Collected data entries:

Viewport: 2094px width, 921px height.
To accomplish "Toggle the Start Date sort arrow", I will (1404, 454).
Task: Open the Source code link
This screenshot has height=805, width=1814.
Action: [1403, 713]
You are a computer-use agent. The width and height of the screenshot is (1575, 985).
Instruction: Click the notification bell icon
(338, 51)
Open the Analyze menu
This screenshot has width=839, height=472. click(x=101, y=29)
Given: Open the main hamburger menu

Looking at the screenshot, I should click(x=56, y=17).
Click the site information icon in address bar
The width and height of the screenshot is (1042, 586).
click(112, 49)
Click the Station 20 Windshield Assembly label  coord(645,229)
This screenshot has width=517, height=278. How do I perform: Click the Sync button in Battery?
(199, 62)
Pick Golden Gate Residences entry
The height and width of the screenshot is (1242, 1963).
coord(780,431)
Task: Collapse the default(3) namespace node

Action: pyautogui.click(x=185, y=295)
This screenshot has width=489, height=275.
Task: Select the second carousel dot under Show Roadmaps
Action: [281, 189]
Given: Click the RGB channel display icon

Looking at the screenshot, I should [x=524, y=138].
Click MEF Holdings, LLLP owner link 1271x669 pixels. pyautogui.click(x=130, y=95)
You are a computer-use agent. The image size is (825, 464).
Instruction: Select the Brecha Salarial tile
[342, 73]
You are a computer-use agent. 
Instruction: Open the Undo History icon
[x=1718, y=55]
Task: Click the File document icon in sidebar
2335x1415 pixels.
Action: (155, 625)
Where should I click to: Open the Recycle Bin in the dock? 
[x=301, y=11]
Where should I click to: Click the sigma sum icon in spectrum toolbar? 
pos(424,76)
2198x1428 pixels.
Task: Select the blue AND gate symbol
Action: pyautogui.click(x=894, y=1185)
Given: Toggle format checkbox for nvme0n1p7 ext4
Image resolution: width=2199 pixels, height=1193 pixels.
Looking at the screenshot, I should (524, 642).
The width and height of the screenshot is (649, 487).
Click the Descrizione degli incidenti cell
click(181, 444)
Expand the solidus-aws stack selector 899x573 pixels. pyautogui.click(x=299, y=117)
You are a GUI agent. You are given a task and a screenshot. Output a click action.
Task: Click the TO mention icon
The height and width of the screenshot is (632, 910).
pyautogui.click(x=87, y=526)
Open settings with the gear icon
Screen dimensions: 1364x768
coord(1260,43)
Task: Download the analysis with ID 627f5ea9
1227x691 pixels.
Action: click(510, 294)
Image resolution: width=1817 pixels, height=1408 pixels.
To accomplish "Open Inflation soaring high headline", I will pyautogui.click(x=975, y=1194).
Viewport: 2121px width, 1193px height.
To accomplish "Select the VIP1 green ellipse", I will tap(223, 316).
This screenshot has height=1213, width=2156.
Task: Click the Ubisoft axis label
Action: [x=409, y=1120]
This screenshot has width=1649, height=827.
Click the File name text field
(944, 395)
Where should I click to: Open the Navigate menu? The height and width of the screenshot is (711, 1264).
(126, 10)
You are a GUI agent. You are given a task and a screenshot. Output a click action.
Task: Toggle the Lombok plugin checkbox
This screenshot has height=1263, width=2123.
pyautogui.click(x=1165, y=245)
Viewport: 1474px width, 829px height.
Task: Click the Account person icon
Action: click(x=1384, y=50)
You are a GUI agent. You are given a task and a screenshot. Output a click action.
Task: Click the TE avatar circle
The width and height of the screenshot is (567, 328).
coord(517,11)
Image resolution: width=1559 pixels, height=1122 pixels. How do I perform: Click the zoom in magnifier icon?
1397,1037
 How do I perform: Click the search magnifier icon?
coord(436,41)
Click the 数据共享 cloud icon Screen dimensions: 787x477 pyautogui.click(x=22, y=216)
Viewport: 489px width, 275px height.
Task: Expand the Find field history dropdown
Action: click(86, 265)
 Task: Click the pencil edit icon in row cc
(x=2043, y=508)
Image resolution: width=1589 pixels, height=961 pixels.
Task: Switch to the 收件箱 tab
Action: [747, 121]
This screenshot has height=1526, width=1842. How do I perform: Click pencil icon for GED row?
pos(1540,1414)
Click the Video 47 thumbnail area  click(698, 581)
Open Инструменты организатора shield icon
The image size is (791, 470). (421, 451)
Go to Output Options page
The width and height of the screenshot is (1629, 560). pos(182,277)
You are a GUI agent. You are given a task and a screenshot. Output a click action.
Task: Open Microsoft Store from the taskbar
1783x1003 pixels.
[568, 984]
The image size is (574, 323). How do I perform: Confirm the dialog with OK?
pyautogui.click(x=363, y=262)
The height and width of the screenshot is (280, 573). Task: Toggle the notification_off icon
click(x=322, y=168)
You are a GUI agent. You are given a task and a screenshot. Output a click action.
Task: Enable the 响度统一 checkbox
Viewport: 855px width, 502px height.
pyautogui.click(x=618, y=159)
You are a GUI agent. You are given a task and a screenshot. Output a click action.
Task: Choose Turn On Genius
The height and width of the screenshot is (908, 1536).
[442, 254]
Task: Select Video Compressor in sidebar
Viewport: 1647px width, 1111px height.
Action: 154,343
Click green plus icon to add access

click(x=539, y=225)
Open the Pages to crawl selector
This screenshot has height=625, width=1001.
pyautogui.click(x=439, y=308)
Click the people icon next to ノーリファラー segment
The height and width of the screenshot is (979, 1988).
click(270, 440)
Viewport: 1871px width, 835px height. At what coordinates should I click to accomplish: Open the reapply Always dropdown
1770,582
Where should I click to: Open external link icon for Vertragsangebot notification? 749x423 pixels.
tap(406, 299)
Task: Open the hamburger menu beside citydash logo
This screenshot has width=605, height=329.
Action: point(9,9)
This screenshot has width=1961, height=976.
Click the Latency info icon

*EXERCISE BRIEF*: Which lines in the records above contain the string "Video"? Copy them.

*EXERCISE SOLUTION*:
Click the Video 47 thumbnail area  click(698, 581)
Task: Select Video Compressor in sidebar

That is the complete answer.